望著遠去的渡輪,高恆清全身的力氣像是被突然抽走,就像一個玻璃瓶子裡的空氣被抽走變成真空。渡輪的上方,幾隻海鷗高低盤旋著,似還能聽到幾聲淒厲的叫聲。太陽照在波光粼粼的海面,那麼真實,卻又那麼虛幻。其實,如果高恆清毅然也跟妻子一起買票上船,一起回到申江,這一次的爭吵也就不算什麼,妻子即使生氣即使懷疑即使認定他和春鳳之間有事,比起把老公從海上這個小島“抓回”身邊的壯舉,那些都無足輕重。

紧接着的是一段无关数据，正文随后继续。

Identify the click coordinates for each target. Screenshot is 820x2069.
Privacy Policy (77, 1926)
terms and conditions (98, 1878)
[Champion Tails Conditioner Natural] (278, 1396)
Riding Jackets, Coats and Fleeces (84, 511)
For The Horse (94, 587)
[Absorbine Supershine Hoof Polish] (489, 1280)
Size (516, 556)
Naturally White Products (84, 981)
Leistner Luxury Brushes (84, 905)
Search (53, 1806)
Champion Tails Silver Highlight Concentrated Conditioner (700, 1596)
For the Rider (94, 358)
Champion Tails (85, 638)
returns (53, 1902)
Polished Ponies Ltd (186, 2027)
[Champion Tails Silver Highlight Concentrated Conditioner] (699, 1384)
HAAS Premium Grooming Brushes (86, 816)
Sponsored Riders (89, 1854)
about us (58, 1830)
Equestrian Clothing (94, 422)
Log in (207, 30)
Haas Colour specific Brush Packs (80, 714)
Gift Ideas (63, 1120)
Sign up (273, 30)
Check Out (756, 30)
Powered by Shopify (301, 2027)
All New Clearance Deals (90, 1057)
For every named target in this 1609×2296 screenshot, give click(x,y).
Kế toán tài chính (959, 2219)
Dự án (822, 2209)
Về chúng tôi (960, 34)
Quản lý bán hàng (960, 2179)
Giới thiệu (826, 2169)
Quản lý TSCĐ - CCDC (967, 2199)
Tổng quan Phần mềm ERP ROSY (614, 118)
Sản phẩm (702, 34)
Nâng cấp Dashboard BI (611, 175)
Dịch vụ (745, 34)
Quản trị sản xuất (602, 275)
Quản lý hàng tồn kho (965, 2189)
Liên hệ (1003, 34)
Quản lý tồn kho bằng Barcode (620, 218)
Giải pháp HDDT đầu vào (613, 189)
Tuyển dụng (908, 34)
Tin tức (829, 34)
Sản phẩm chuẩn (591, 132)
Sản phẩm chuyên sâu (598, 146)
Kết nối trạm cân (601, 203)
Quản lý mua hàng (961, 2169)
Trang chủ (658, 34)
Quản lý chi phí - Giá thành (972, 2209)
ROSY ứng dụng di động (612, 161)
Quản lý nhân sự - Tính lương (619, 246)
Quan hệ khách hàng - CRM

可惜,高恆清不是個善於揣摩女人心理的人,更由於長期的夫妻分居兩地聚少離多,對妻子的心思更是並不那麼敏感。況且,自己從頭到尾做一個屬於自己的項目,更是他一直以來內心裡的夢想,好不容易機緣巧合之下有了這麼一個機會,他潛意識裡是不會就這麼放棄的。於是,隨著渡輪消失在海平面上,最後的機會就這麼消失在他和妻子的時空中了。
他悵然地轉身,桂花樹下,春鳳默然站立,靜靜地望著他,拖著他的拉桿箱。他從客棧衝出去到碼頭去追趕妻子時,春鳳急匆匆地幫他收拾了行李箱,急匆匆地又趕回老宅收了之前洗的那些闖出禍端來的內衣,連跑帶喘地到碼頭來,想把拉桿箱交給高恆清,也算是為他夫妻倆送行,誰知看到的是這樣一幅勞燕分飛的畫面。
旁觀湊熱鬧看熱鬧的人雖然不多,但也還是聚成了一堆。島上這種男女情感之間的八卦本就不多,更何況又是發生在海神娘娘、才女春鳳的身上,感興趣的人難免就更多。大家唧唧喳喳指指點點著,高恆清和春鳳卻渾然不覺,或者是覺察到了但不去理會吧。
呆立了一會兒,高恆清從春鳳手中接過拉桿箱,悵然地向山上走去,腳下的青石板冰冷地泛著金屬般的寒光,海風吹在臉上像是刀子一樣,天氣更冷了。小路上,春鳳慢慢地跟在高恆清的後面,兩個人一前一後地走著,後面一群人逐漸散了。